Cinquantamila nuovi annunci e 400 mila utenti unici al giorno, dei quali circa il 60% torna ogni due giorni. Questi alcuni numeri di Bakeca.it, che il 1° giugno compirà ufficialmente 10 anni.

La ricorrenza è stata festeggiata, con un po’ di anticipo, con il redesign della propria piattaforma desktop: tra i nuovi elementi introdotti, la barra di ricerca più in evidenza con l’aggiunta del campo luogo, lo spazio per “I migliori affari”, un listing annunci pulito e spazioso, immagini più grandi e in maggior numero, una pubblicazione più semplice e rapida.

bakeca_redesign_2015

«Con il nuovo prodotto – ha dichiarato l’attuale ceo dell’azienda Alessandro Chiaffredo – facciamo decisamente un bel passo avanti dal punto di vista dell’usabilità del sito e della fruizione dei contenuti che il portale veicola. Il miglioramento non riguarda solo il layout, l’interfaccia e l’usabilità, ma soprattutto la piattaforma che c’è sotto. E nell’immediato futuro andremo anche a lavorare sulla versione mobile, per essere all’altezza delle sfide che un mercato competitivo come il nostro pone».

Le novità hanno coinvolto anche la parte ADV: sono stati inseriti nuovi formati banner impattanti e versatili. Tra questi il Masthead in home page, che si espande e può contenere video, oltre che grafiche tradizionali, e il Super Leaderboard in home, elenco annunci e dettaglio. Per completare l’offerta ed essere competitiva su un mercato in continua espansione, Bakeca ha recentemente lanciato anche i formati mobile, performanti e localizzabili su qualsiasi città e categoria.

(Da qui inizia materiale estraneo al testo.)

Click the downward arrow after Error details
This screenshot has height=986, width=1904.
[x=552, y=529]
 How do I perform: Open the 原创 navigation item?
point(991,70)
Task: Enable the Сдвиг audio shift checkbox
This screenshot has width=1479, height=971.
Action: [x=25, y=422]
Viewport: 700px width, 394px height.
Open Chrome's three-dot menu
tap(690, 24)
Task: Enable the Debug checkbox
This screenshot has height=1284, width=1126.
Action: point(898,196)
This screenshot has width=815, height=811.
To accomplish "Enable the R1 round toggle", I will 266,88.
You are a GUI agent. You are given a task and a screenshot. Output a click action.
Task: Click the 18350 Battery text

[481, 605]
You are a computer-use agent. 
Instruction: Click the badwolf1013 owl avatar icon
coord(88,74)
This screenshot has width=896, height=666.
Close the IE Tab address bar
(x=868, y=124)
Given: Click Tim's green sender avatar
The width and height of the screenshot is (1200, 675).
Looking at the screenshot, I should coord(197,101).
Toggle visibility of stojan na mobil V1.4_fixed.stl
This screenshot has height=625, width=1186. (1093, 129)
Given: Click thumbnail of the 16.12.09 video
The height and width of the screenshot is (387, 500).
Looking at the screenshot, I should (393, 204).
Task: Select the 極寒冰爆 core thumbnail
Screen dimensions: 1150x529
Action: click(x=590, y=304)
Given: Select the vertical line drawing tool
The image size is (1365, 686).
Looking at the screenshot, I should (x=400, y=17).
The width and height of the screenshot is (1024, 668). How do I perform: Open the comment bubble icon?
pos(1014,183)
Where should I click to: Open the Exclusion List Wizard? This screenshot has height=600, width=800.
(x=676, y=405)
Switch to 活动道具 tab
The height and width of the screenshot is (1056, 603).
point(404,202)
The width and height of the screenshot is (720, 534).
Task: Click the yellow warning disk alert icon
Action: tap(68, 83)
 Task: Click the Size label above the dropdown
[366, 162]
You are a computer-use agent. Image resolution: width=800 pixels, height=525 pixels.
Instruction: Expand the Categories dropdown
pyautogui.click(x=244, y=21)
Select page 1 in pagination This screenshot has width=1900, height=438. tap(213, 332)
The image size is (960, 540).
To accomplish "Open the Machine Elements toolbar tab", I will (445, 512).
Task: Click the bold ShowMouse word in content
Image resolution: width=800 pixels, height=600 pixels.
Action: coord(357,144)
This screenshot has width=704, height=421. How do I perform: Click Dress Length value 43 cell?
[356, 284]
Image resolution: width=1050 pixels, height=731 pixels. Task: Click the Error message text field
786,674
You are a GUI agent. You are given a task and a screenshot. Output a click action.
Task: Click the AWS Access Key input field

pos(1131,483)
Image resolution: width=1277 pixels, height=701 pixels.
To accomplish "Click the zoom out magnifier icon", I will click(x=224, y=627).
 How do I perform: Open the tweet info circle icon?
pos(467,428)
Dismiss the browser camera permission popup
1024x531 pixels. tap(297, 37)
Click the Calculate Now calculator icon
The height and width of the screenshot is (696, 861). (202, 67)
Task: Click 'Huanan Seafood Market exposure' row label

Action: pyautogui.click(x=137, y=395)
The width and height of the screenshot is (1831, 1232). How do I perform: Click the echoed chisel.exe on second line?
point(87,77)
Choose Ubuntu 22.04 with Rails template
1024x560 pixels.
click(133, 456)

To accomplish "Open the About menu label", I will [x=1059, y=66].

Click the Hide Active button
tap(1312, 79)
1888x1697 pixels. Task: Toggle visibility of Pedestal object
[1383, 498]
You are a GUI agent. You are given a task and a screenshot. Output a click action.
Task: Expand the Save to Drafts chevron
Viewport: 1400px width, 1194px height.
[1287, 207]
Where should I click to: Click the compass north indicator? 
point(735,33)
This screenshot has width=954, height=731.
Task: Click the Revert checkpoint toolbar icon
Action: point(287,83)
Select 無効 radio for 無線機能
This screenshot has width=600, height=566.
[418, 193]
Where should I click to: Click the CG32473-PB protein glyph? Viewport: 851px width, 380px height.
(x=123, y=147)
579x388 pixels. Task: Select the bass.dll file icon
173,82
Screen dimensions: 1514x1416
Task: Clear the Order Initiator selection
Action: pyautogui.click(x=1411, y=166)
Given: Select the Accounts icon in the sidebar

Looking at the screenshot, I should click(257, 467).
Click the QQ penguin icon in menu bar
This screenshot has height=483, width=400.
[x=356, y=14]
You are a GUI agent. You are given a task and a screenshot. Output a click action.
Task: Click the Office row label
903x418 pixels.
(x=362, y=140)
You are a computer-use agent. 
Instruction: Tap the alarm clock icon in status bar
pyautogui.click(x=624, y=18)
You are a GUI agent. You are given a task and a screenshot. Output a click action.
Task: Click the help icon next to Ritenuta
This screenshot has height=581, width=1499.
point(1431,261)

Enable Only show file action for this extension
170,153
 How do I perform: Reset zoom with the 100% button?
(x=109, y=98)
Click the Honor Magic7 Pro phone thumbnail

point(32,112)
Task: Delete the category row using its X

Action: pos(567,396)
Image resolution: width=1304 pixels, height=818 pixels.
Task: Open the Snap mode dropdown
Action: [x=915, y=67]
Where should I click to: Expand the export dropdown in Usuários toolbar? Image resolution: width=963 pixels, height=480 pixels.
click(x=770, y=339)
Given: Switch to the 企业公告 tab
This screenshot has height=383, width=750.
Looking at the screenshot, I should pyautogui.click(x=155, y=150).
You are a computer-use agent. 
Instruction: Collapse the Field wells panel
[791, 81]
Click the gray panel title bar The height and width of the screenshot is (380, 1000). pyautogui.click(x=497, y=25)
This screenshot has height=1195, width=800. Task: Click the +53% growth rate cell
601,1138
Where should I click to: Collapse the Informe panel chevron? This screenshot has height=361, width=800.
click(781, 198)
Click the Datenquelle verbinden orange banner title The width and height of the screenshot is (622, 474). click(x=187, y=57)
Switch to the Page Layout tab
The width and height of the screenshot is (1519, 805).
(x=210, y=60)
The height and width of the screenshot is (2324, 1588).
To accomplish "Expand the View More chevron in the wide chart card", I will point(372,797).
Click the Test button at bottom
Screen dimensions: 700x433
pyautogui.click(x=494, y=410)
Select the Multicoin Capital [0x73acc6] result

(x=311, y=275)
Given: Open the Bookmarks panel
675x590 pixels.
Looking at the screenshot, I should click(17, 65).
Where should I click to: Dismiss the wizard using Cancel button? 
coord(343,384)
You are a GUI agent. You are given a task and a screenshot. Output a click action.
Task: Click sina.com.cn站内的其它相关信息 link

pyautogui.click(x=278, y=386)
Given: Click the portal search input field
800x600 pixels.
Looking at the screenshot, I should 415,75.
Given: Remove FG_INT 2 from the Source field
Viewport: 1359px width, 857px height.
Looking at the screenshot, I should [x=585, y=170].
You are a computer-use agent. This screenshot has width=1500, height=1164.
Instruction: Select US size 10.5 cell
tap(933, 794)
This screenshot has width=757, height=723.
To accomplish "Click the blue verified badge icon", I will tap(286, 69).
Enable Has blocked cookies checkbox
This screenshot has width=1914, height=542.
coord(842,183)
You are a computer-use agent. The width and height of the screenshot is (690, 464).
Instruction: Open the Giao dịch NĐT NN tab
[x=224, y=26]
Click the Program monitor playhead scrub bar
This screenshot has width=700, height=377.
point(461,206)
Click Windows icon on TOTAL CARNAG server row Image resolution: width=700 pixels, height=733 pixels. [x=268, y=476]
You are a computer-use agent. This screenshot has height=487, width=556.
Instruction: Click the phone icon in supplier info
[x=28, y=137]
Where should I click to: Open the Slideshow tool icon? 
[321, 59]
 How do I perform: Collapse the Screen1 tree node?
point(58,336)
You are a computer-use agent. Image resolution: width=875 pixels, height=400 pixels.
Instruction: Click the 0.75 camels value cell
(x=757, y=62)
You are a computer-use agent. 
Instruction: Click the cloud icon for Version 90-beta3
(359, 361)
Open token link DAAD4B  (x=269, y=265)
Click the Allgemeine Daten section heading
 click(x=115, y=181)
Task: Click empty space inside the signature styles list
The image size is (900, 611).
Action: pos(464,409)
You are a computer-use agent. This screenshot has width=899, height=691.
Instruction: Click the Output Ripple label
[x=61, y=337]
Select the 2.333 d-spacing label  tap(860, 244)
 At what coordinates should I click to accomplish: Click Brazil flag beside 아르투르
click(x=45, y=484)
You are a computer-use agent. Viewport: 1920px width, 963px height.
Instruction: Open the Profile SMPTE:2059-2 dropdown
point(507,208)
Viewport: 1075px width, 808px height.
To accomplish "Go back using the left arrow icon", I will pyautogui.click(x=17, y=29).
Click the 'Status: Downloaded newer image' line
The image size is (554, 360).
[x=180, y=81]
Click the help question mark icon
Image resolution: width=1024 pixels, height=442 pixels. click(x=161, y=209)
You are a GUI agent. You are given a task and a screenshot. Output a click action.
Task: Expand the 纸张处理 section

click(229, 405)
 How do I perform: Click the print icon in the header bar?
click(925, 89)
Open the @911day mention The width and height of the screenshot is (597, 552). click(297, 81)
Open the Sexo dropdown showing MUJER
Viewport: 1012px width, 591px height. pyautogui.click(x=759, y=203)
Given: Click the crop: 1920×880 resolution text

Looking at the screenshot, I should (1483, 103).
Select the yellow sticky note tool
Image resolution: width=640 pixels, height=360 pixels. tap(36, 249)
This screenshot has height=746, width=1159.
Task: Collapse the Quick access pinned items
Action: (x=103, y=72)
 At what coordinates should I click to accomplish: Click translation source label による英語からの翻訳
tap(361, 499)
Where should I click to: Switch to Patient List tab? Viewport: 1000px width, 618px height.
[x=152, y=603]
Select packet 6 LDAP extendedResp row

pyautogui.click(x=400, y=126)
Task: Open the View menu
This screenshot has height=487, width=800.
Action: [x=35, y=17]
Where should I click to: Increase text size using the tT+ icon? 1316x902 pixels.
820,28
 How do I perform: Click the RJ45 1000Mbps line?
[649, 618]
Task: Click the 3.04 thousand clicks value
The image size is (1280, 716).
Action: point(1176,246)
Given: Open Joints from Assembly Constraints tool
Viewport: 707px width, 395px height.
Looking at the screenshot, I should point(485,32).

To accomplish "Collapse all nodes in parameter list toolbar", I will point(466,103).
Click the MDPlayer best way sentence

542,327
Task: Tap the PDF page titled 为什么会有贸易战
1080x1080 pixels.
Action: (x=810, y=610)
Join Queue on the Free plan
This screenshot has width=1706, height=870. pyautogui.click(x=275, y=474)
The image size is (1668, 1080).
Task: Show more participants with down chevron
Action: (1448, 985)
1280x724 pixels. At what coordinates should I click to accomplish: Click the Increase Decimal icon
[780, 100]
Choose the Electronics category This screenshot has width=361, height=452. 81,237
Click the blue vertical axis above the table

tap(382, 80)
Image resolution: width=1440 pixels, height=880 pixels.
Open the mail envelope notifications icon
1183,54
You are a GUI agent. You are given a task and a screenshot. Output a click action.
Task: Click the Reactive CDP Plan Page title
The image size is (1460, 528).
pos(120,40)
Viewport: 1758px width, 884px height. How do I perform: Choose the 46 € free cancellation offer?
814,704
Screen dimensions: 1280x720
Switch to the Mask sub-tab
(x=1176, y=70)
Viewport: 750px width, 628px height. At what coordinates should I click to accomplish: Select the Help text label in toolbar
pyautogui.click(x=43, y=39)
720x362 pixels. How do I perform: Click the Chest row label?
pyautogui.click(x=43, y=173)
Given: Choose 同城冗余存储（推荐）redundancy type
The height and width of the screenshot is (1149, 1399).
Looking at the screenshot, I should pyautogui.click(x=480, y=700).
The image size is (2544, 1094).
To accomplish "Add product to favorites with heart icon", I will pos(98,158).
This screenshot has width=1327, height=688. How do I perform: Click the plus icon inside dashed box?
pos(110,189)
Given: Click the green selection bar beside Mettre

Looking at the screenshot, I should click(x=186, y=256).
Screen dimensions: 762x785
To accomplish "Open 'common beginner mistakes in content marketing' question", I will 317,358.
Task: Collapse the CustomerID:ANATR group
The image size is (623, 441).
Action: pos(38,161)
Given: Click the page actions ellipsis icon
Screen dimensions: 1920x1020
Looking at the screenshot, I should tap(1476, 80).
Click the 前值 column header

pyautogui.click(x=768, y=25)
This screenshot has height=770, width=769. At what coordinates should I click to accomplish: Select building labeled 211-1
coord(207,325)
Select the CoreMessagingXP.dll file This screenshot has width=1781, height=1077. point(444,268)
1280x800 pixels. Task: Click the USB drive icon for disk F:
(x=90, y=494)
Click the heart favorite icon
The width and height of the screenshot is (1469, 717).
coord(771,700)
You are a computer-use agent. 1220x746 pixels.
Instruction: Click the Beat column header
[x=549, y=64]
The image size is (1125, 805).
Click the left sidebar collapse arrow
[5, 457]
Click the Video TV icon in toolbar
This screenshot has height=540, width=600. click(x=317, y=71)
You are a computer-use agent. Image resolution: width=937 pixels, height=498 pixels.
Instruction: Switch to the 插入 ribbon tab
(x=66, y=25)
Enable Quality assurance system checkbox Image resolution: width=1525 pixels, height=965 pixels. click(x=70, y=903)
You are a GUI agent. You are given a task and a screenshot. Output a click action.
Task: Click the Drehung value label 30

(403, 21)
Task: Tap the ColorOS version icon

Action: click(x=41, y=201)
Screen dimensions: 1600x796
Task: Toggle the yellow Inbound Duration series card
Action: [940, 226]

Da circa un anno il sito ha integrato nella sua strategia ADV anche il programmatic, mettendo a disposizione tutti i suoi spazi desktop e mobile su diverse SSP. Grazie alla verticalità delle sue sezioni e alla presenza geolocalizzata in tutta Italia, Bakeca permette di targettizzare in maniera efficace il proprio pubblico: sfruttando questa caratteristica, fa sapere la società, numerosi advertiser hanno già concluso accordi sia in Open Market che attraverso Private Deal.